Теперь в плане легавых включалась следующая фаза: поиск тех, кто не попал под общую облаву. Этот процесс тоже прошел очень быстро, не выявив тех, кто был причастен к краже.
Лишь после завершения всех этих этапов добрались наконец и до нас, но нас нигде не было, никто нас не видел, а главное — никто не сдал: мы, по общему мнению, были на «гастролях».
Когда москвичам показали наши фотографии, то они недоумевали. Оказалось, что фотографии, которые хранились в архивах МВД, были сделаны в то время, когда все мы были еще пацанами. Но все же, по их мнению, мы были чем-то похожи на тех, с кем они столкнулись у дверей
Ментам в засаде у наших домов, как читатель видит, ждать долго не пришлось. Можно сказать, что все то, о чем я написал сейчас, мы знали уже тогда, когда нас везли в легавку. По дороге один несмышленый мусорок стал хвалиться расторопностью и оперативностью сотрудников уголовного розыска. Этот юный трепач стал для нас, что называется, находкой. Теперь мы могли ясно представить себе всю картину и знали наверняка, от чего плясать.
Встретили нас, как и принято было встречать у мусоров в подобных обстоятельствах, с пряниками, но мы знали — кнут ожидает нас впереди, если мы не обыграем легавых. И мы их обыграли, хоть и не миновали кнута.
Сначала, как и было положено, с нами по одному провели «доверительные беседы», каждая из которых сводилась к одному: верни пока по-хорошему!

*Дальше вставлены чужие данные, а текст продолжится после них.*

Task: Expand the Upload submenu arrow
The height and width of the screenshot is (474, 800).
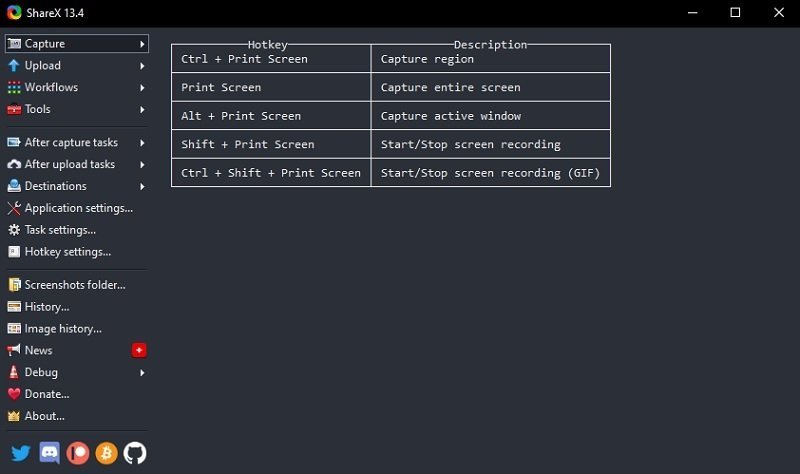Action: point(143,66)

Безо всяких обиняков в кабинет тут же входили потерпевшие, и что было самым важным и что впоследствии определило дальнейший ход событий — после некоторой нерешительности они все-таки указывали на всех нас.

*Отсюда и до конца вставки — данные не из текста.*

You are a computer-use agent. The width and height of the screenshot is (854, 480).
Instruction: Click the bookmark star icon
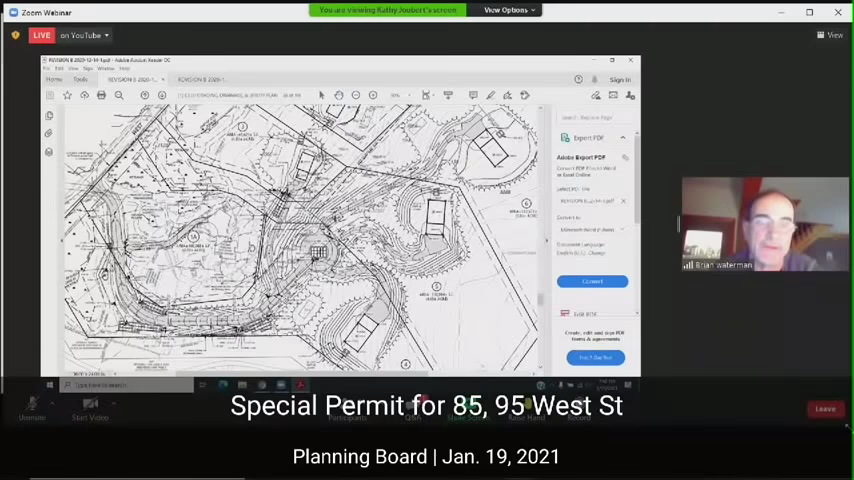67,95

Затем, также по одному, нам дали «оторваться», да так, что мы кое-как могли держаться на ногах. Лишь потом, когда мы были уже в разных камерах КПЗ, начали проверять наше алиби, и, на удивление ментам, оно оказалось почти безупречным.
Главным же аргументом в нашу пользу были авиабилеты, которые менты обнаружили в наших карманах при аресте. Проверить же достоверность нашего вояжа не представляло никаких трудностей. Это было проверено, и опять все складывалось в нашу пользу. Не могли же мы, по мнению ментов, украсть кошелек в обед, улететь в Москву непонятно откуда (в списках пассажиров в аэропорту Махачкалы наших имен не было)? И зачем на следующий день после обеда возвращаться в Махачкалу? Да и потерпевшие не были до конца уверены в том, что это именно мы.
Слава Богу, что среди всех этих зубров и боровов от уголовного розыска не нашлось именно такого, который смог бы логично оценить все произошедшее, ведь разгадка не стоила и выеденного яйца.
Вот тогда мне и вспомнились слова того мусора в кабаке. Если бы такое случилось лет 10–15 назад, на нас бы уже давно была санкция прокурора, старым мусорам не пришлось бы столько времени ломать голову над этой ерундой, для них она просто не была бы загадкой.
Глава 9
Договор с министром
Но один умный человек среди всей этой легавой шушеры все же нашелся, и, как ни странно, им оказался тогдашний министр внутренних дел Дагестана генерал Полунин. На вторые сутки после описанных событий нас вывели из камер КПЗ, где мы находились, посадили в машину и привезли в здание МВД. Двое незнакомых нам оперативников в штатском сопроводили нас на второй этаж этого старого, холодного и мрачного здания, фундамент которого строили еще пленные немцы, и, введя в огромную приемную, приказали сесть.